> [Task instructions]
What lines in the material hold the string "checkbox"? Return every one of them.

> [Extracted material]
########################################

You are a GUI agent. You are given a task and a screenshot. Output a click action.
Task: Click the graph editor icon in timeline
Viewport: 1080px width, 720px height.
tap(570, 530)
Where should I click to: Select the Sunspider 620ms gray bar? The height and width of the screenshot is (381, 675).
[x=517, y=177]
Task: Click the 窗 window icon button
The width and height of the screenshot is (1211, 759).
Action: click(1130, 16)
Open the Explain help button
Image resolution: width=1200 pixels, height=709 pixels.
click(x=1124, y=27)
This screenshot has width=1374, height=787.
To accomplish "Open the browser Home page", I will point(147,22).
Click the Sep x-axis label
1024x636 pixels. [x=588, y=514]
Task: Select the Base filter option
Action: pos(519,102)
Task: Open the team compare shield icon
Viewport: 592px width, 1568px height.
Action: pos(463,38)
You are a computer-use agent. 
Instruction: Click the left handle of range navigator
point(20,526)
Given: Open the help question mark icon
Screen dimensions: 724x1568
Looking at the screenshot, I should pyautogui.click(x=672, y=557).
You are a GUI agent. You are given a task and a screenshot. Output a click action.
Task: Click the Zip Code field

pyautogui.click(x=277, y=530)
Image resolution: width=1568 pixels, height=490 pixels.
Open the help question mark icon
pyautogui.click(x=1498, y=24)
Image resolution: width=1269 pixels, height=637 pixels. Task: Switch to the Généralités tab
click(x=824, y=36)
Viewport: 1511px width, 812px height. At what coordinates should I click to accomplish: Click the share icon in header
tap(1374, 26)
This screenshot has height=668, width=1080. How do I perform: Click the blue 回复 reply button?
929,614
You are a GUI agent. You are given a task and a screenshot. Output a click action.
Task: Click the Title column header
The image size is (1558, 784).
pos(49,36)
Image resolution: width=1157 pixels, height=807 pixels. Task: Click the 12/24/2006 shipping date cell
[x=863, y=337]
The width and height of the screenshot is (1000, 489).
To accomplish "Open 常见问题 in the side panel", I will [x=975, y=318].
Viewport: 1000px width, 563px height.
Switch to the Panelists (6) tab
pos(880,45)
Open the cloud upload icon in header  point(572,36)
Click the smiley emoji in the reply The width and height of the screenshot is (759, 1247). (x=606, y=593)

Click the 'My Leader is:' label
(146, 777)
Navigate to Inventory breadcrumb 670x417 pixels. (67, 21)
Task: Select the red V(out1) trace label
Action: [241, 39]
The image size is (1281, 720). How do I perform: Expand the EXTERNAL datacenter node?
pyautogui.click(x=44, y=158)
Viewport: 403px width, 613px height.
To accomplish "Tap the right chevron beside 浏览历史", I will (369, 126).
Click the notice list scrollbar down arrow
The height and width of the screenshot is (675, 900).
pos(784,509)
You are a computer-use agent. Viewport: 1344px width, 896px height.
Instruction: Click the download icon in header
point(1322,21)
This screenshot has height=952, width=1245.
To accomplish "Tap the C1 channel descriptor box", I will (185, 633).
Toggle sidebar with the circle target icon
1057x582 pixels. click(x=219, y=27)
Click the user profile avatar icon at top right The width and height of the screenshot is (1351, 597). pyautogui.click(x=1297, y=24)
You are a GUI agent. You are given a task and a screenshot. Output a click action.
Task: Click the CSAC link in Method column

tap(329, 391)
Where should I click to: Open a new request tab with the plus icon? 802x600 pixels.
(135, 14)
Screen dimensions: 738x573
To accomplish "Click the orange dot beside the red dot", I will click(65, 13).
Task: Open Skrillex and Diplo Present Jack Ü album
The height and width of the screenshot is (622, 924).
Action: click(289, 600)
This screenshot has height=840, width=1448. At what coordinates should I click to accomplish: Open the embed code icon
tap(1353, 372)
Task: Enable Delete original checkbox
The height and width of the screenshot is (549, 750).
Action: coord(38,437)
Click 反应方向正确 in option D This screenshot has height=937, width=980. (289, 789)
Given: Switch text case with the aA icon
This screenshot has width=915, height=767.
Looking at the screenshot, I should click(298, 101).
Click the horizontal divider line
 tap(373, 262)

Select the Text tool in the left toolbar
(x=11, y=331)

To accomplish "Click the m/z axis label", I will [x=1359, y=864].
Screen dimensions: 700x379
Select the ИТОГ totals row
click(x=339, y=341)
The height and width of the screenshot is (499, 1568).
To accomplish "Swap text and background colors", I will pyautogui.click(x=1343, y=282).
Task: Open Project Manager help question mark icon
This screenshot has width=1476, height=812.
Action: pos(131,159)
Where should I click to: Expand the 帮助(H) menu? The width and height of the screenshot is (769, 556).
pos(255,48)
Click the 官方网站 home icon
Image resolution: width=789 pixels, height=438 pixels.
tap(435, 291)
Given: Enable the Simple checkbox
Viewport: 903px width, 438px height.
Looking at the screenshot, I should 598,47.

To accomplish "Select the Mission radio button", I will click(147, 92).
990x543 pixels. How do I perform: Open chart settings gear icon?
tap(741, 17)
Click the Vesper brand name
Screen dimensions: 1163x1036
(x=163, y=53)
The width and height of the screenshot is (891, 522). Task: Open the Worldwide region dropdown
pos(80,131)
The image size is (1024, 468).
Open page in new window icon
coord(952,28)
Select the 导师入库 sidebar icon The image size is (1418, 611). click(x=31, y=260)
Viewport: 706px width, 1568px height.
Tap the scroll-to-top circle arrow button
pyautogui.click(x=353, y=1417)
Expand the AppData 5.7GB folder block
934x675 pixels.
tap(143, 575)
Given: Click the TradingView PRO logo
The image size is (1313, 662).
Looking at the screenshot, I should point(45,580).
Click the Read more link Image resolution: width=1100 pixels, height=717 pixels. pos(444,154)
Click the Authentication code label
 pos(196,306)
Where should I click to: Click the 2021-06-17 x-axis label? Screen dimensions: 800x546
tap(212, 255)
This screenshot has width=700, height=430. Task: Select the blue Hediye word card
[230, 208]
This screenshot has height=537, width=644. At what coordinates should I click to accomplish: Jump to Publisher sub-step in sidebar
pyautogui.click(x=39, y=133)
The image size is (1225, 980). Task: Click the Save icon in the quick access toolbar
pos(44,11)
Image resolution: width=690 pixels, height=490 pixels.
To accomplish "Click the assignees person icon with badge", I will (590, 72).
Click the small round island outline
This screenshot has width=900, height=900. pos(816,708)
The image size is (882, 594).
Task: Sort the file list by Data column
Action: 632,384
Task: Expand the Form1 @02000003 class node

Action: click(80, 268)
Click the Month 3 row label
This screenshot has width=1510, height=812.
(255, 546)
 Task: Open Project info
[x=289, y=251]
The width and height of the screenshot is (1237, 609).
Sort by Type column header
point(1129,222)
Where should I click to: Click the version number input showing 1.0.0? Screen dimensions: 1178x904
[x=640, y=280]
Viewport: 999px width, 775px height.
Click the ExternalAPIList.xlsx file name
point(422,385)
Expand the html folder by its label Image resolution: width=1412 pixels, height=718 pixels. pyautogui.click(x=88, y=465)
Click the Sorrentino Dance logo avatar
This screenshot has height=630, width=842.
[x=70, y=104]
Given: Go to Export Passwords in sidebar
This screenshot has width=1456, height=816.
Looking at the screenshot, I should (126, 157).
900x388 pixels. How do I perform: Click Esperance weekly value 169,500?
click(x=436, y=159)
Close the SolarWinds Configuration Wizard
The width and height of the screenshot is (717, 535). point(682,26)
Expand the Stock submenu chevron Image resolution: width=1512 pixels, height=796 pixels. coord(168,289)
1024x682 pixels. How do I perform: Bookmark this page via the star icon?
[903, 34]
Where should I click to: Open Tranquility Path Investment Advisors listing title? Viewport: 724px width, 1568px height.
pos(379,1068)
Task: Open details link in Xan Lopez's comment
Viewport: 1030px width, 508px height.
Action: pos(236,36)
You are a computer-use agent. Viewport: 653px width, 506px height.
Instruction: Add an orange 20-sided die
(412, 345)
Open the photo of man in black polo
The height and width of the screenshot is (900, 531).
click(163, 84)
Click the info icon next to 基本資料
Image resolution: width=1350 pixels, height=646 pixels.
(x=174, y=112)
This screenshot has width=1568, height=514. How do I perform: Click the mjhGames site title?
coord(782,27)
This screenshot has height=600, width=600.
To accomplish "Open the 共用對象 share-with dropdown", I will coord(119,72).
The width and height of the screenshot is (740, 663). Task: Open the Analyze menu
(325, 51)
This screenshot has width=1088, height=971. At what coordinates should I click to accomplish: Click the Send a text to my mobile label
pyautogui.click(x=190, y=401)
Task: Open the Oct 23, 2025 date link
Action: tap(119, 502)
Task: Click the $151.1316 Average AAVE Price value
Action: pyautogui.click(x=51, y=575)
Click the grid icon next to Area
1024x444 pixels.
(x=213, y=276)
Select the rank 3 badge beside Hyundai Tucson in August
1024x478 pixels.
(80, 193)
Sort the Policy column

########################################

> [Finished exercise]
Task: Enable Delete original checkbox
Given: Enable the Simple checkbox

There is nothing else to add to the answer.